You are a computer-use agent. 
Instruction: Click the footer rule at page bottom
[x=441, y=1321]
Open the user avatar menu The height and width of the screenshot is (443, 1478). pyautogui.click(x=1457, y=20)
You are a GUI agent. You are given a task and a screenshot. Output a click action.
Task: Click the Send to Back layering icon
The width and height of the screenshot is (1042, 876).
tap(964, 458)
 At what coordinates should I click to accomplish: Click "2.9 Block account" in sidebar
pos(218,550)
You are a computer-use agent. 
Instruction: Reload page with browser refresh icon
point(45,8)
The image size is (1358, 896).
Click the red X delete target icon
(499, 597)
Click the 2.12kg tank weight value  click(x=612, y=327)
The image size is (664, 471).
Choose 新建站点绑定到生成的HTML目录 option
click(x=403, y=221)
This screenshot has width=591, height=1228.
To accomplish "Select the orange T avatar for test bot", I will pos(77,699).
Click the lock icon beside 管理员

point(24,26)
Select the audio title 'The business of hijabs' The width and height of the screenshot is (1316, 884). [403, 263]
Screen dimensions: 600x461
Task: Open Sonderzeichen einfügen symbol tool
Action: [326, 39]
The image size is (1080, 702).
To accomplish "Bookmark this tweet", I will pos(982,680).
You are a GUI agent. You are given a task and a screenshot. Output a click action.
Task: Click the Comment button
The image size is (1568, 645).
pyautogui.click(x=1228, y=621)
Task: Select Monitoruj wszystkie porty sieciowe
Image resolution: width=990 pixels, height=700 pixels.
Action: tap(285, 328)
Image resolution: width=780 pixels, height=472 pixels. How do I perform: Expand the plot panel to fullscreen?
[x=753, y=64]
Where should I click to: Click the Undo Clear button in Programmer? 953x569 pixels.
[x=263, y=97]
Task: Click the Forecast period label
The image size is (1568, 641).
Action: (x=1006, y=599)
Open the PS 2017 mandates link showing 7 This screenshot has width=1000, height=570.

□ □ □ □ □

WHAT IS BEING ASKED. When a line in the material includes the word "will", copy it out.

TASK OUTPUT.
To accomplish "Select the orange T avatar for test bot", I will pos(77,699).
To accomplish "Bookmark this tweet", I will pos(982,680).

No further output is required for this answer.